__Task brief__
Copy exactly the lines of the data below, beginning with the line with "The image size is (868, 365)." and ending with the line with "The image size is (578, 392).". Pictures are to be omitted.

__Information shown__
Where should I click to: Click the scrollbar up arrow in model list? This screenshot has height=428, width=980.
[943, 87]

==

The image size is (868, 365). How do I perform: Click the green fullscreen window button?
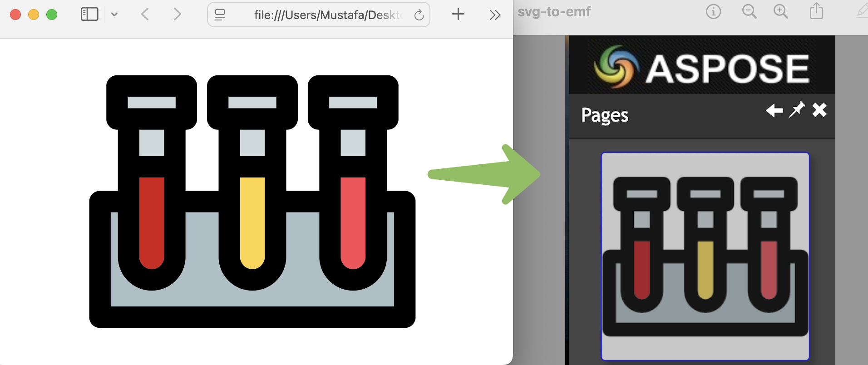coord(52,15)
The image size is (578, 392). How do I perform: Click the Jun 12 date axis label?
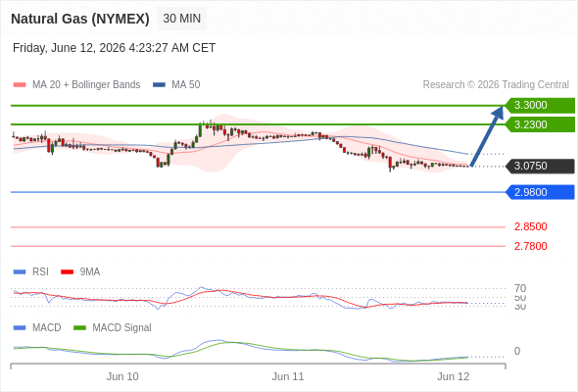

__Result of the task__
The image size is (868, 365). How do I perform: Click the green fullscreen window button?
coord(52,15)
The image size is (578, 392). How do I perform: Click the Jun 12 date axis label?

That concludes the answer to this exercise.